● What is being asked
Rewrite every line of the entries below as a numbered list, omitting blank lines.

● Data listing

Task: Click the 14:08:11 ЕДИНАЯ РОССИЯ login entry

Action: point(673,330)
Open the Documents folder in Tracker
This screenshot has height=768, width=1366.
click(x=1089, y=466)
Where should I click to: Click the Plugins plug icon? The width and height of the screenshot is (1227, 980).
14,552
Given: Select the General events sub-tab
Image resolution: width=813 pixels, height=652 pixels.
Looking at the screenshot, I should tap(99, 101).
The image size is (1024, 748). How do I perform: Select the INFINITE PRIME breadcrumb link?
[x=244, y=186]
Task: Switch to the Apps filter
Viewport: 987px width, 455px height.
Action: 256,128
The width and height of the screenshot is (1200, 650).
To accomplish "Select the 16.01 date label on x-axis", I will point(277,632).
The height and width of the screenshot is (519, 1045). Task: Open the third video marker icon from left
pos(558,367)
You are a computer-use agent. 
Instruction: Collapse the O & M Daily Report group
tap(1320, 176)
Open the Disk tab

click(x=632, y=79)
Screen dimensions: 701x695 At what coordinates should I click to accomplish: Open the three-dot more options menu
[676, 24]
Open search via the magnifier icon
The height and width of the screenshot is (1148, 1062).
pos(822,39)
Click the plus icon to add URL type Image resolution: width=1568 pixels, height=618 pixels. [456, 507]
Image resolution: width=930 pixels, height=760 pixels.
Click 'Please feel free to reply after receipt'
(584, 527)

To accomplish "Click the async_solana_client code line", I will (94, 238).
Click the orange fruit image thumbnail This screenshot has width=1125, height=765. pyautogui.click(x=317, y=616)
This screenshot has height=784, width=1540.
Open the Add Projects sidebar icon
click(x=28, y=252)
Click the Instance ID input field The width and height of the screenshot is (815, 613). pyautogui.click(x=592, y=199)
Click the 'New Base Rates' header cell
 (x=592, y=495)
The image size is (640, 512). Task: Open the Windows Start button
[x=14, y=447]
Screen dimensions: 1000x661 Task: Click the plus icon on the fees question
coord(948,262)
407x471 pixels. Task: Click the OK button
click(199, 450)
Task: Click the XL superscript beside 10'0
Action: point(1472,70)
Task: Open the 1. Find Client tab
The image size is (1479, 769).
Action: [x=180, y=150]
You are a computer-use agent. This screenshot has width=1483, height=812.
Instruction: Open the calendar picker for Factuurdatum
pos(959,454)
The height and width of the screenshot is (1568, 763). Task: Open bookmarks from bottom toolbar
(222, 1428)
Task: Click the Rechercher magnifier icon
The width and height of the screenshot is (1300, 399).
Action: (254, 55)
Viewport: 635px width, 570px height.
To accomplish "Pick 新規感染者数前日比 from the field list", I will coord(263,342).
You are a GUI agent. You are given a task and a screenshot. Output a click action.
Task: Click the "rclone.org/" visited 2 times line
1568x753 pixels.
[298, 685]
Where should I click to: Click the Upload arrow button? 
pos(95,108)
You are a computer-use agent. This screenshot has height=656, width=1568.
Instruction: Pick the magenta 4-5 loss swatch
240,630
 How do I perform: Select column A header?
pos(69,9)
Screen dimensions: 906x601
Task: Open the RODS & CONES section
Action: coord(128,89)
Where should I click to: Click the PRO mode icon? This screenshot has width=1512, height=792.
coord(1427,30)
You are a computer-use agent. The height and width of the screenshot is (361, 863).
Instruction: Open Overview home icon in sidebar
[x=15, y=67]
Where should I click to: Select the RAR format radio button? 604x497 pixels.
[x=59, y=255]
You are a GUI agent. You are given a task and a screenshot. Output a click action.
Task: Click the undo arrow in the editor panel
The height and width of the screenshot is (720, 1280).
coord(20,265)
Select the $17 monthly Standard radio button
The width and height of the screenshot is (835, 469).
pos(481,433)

● The response
1. Task: Click the 14:08:11 ЕДИНАЯ РОССИЯ login entry
2. Action: point(673,330)
3. Open the Documents folder in Tracker
4. This screenshot has height=768, width=1366.
5. click(x=1089, y=466)
6. Where should I click to: Click the Plugins plug icon? The width and height of the screenshot is (1227, 980).
7. 14,552
8. Given: Select the General events sub-tab
9. Image resolution: width=813 pixels, height=652 pixels.
10. Looking at the screenshot, I should tap(99, 101).
11. The image size is (1024, 748). How do I perform: Select the INFINITE PRIME breadcrumb link?
12. [x=244, y=186]
13. Task: Switch to the Apps filter
14. Viewport: 987px width, 455px height.
15. Action: 256,128
16. The width and height of the screenshot is (1200, 650).
17. To accomplish "Select the 16.01 date label on x-axis", I will point(277,632).
18. The height and width of the screenshot is (519, 1045). Task: Open the third video marker icon from left
19. pos(558,367)
20. You are a computer-use agent. 
21. Instruction: Collapse the O & M Daily Report group
22. tap(1320, 176)
23. Open the Disk tab
24. click(x=632, y=79)
25. Screen dimensions: 701x695 At what coordinates should I click to accomplish: Open the three-dot more options menu
26. [676, 24]
27. Open search via the magnifier icon
28. The height and width of the screenshot is (1148, 1062).
29. pos(822,39)
30. Click the plus icon to add URL type Image resolution: width=1568 pixels, height=618 pixels. [456, 507]
31. Image resolution: width=930 pixels, height=760 pixels.
32. Click 'Please feel free to reply after receipt'
33. (584, 527)
34. To accomplish "Click the async_solana_client code line", I will (94, 238).
35. Click the orange fruit image thumbnail This screenshot has width=1125, height=765. pyautogui.click(x=317, y=616)
36. This screenshot has height=784, width=1540.
37. Open the Add Projects sidebar icon
38. click(x=28, y=252)
39. Click the Instance ID input field The width and height of the screenshot is (815, 613). pyautogui.click(x=592, y=199)
40. Click the 'New Base Rates' header cell
41.  (x=592, y=495)
42. The image size is (640, 512). Task: Open the Windows Start button
43. [x=14, y=447]
44. Screen dimensions: 1000x661 Task: Click the plus icon on the fees question
45. coord(948,262)
46. 407x471 pixels. Task: Click the OK button
47. click(199, 450)
48. Task: Click the XL superscript beside 10'0
49. Action: point(1472,70)
50. Task: Open the 1. Find Client tab
51. The image size is (1479, 769).
52. Action: [x=180, y=150]
53. You are a computer-use agent. This screenshot has width=1483, height=812.
54. Instruction: Open the calendar picker for Factuurdatum
55. pos(959,454)
56. The height and width of the screenshot is (1568, 763). Task: Open bookmarks from bottom toolbar
57. (222, 1428)
58. Task: Click the Rechercher magnifier icon
59. The width and height of the screenshot is (1300, 399).
60. Action: (254, 55)
61. Viewport: 635px width, 570px height.
62. To accomplish "Pick 新規感染者数前日比 from the field list", I will coord(263,342).
63. You are a GUI agent. You are given a task and a screenshot. Output a click action.
64. Task: Click the "rclone.org/" visited 2 times line
65. 1568x753 pixels.
66. [298, 685]
67. Where should I click to: Click the Upload arrow button? 
68. pos(95,108)
69. You are a computer-use agent. This screenshot has height=656, width=1568.
70. Instruction: Pick the magenta 4-5 loss swatch
71. 240,630
72.  How do I perform: Select column A header?
73. pos(69,9)
74. Screen dimensions: 906x601
75. Task: Open the RODS & CONES section
76. Action: coord(128,89)
77. Where should I click to: Click the PRO mode icon? This screenshot has width=1512, height=792.
78. coord(1427,30)
79. You are a computer-use agent. The height and width of the screenshot is (361, 863).
80. Instruction: Open Overview home icon in sidebar
81. [x=15, y=67]
82. Where should I click to: Select the RAR format radio button? 604x497 pixels.
83. [x=59, y=255]
84. You are a GUI agent. You are given a task and a screenshot. Output a click action.
85. Task: Click the undo arrow in the editor panel
86. The height and width of the screenshot is (720, 1280).
87. coord(20,265)
88. Select the $17 monthly Standard radio button
89. The width and height of the screenshot is (835, 469).
90. pos(481,433)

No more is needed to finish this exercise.